* [Задания]:
1. Изложите воспоминания о деде Никифоре в двух предложениях.
2. Какой священник, согласно воспоминаниям о деде Никифоре, первым ходил славить Христа по деревне Верхний Арий и Пристань?
3. Перепишите из воспоминаний о деде Никифоре без изменений отрывок, который начинается словами «Я вырос на добрых» и заканчивается словами «неделю, и общались.».

* [Фрагмент текста]:
■ ■ ■ ■ ■ ■ ■

Я вырос на добрых сказках, которые рассказывал мне ныне покойный дед Никифор, старовер, каких, по моим наблюдениям, все меньше сегодня в наших храмах. И хотя жили мы не в избушке посреди деревни, а в обычной городской квартире, сидеть у камина или топящейся печурки нам в то время не приходилось — мы легко размещались на стареньком диване, усаживались на него по нескольку раз в неделю, и общались.
Наше «общение» — старенького деда и юного мальчишки-внука — только условно было таковым, на самом же деле это был длинный, вовремя прерываемый интонацией выделяемый монолог. В Святки он становился ежевечерним — дедушка словно старался так подчеркнуть важность и значимость этих светлых дней, в которые почему-то у кого-то и зачем-то принято гадать-колядовать. Дедушка рассказывал мне о том, как славили Христа в годы его юности и молодости, вплоть до ухода в армию, как ходили по деревне Верхний Арий и Пристань священники, сначала отец Роман Топорков, потом и отец Никифор Заплатин.
Конечно, не до праздных гуляний было в то время, в тридцатые и сороковые годы прошлого века, но традиция славления рождьшагося Христа соблюдалась исправно. Пастыри обходили людей, не взирая на запреты властей: стучались в дом к верующим людям, видели улыбку на лицах хозяев, входили с молитвой и пели стихеры. Особо ценно это было для болящих, которые не могли попасть в храм на службу! Но я отвлекся…
В такие рождественские дни, навсегда запавшие мне в душу, дед сказывал сказки. Да-да, мне повезло слушать не читаемые из поколения в поколение выдумки русского народа, а быть сопричастным рождению сказки буквально на моих глазах. И откуда только у деда фантазия бралась!? Наступал вечер и передо мной вновь оживали персонажи: это были лесные животные, у которых находились свои дела и которые жили в мире и согласии. И своего рода закреплением этого дружелюбия была одна из историй моей любимой многосерийной сказки о том, как герои повествования построили многоэтажный дом, став друг другу не только друзьями, но и добрыми соседями.

■ ■ ■ ■ ■ ■ ■

* [Сохранённые записи]:

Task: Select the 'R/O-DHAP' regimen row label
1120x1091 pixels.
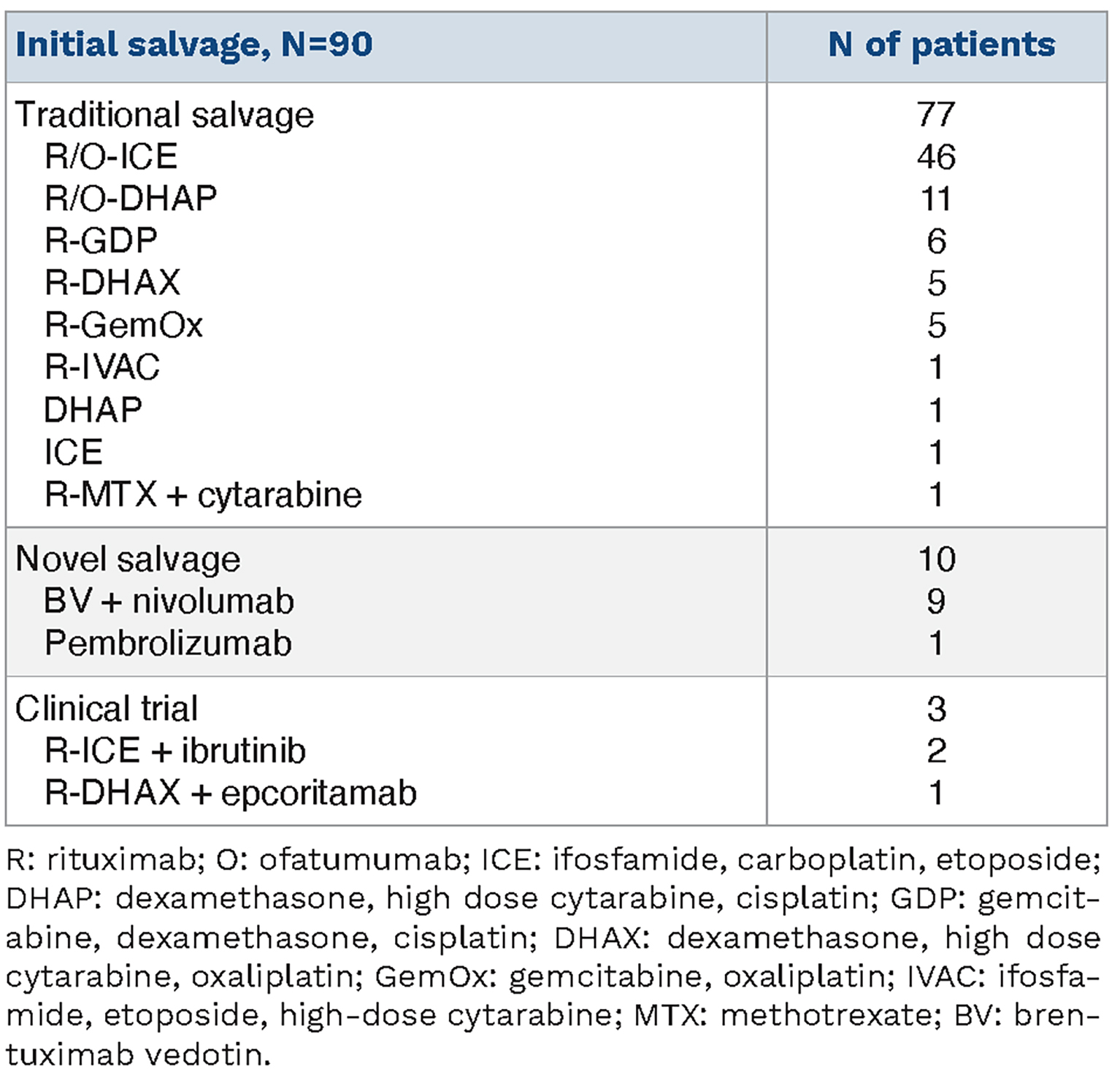Action: 131,199
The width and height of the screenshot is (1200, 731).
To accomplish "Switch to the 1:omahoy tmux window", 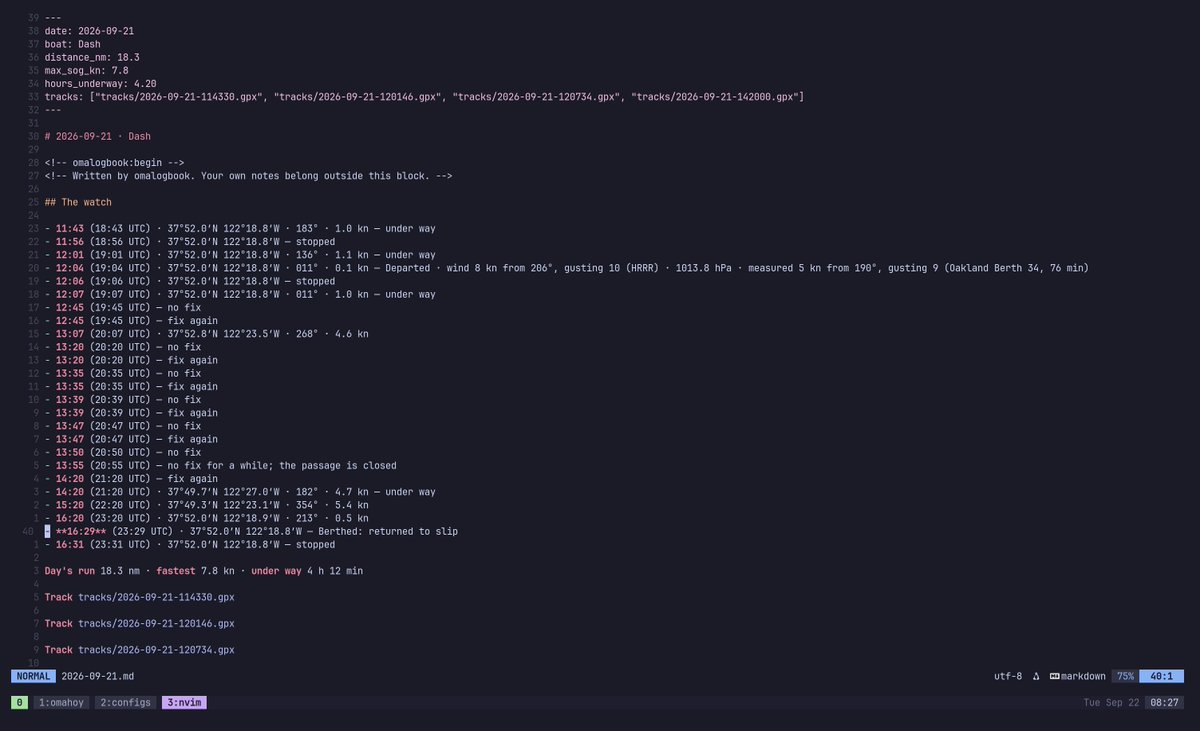I will pos(62,702).
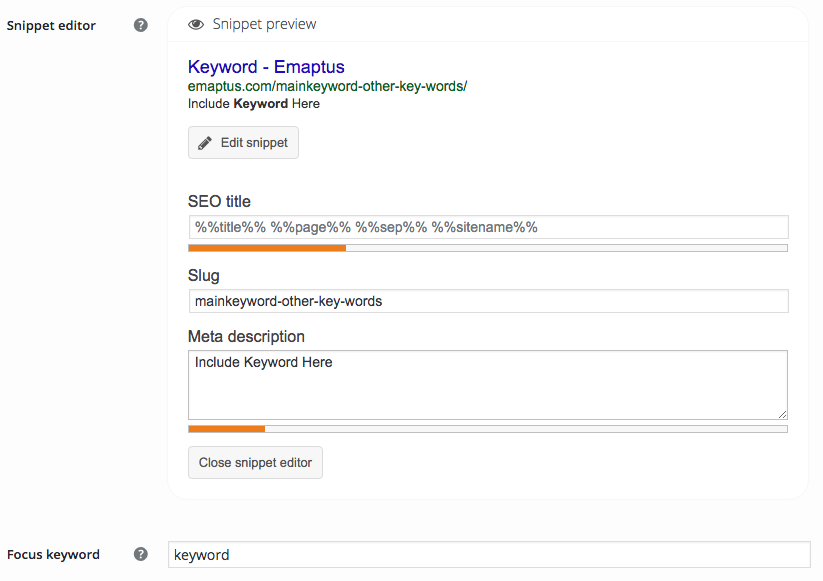Select the preview description under the URL
The width and height of the screenshot is (823, 581).
pyautogui.click(x=254, y=103)
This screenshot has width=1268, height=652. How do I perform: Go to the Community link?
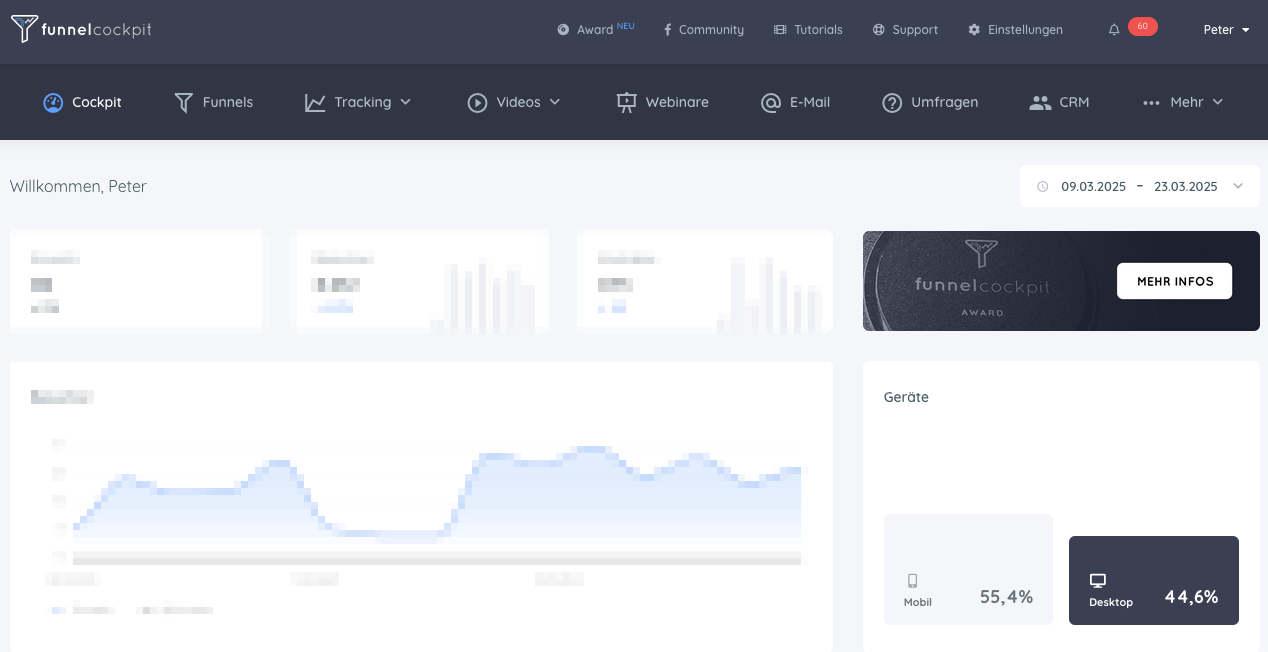pyautogui.click(x=703, y=30)
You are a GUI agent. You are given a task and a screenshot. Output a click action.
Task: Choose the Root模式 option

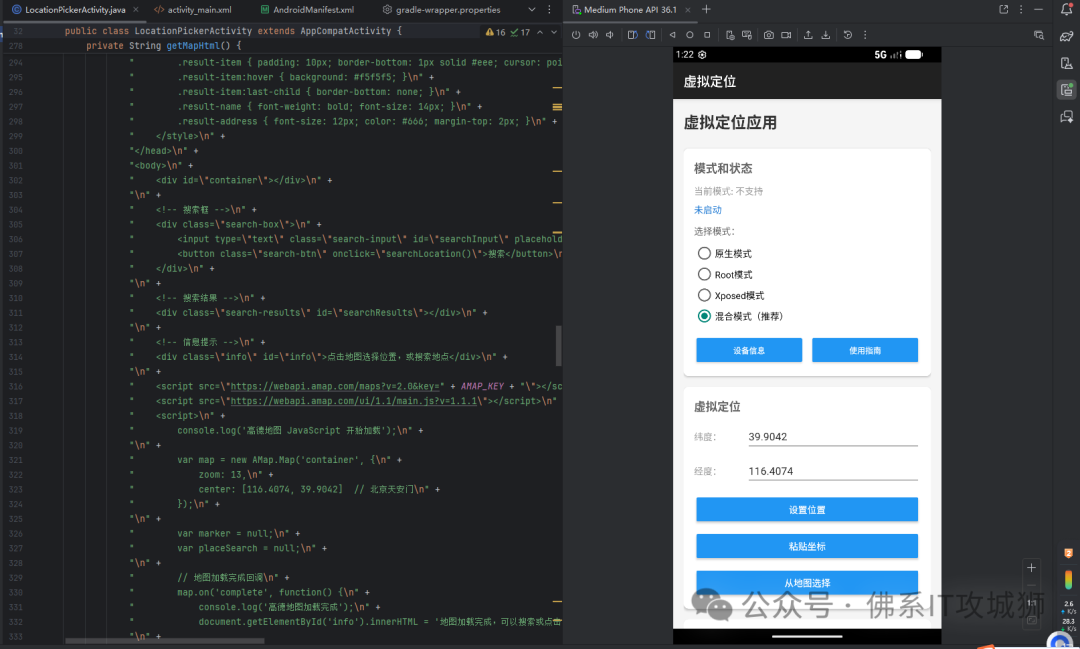(704, 274)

■ ■ ■ ■ ■ ■ ■

* [Ответы]:
1. Автор вспоминает, как покойный дед Никифор, старовер, рассказывал ему сказки на стареньком диване, а в Святки каждый вечер говорил и о том, как в тридцатые и сороковые годы священники, несмотря на запреты властей, славили Христа в деревне Верхний Арий и Пристань. Сказки дед сочинял сам: в них жили в мире и согласии лесные животные, а любимой была история о том, как герои построили многоэтажный дом и стали добрыми соседями.

2. Отец Роман Топорков.

3.
Я вырос на добрых сказках, которые рассказывал мне ныне покойный дед Никифор, старовер, каких, по моим наблюдениям, все меньше сегодня в наших храмах. И хотя жили мы не в избушке посреди деревни, а в обычной городской квартире, сидеть у камина или топящейся печурки нам в то время не приходилось — мы легко размещались на стареньком диване, усаживались на него по нескольку раз в неделю, и общались.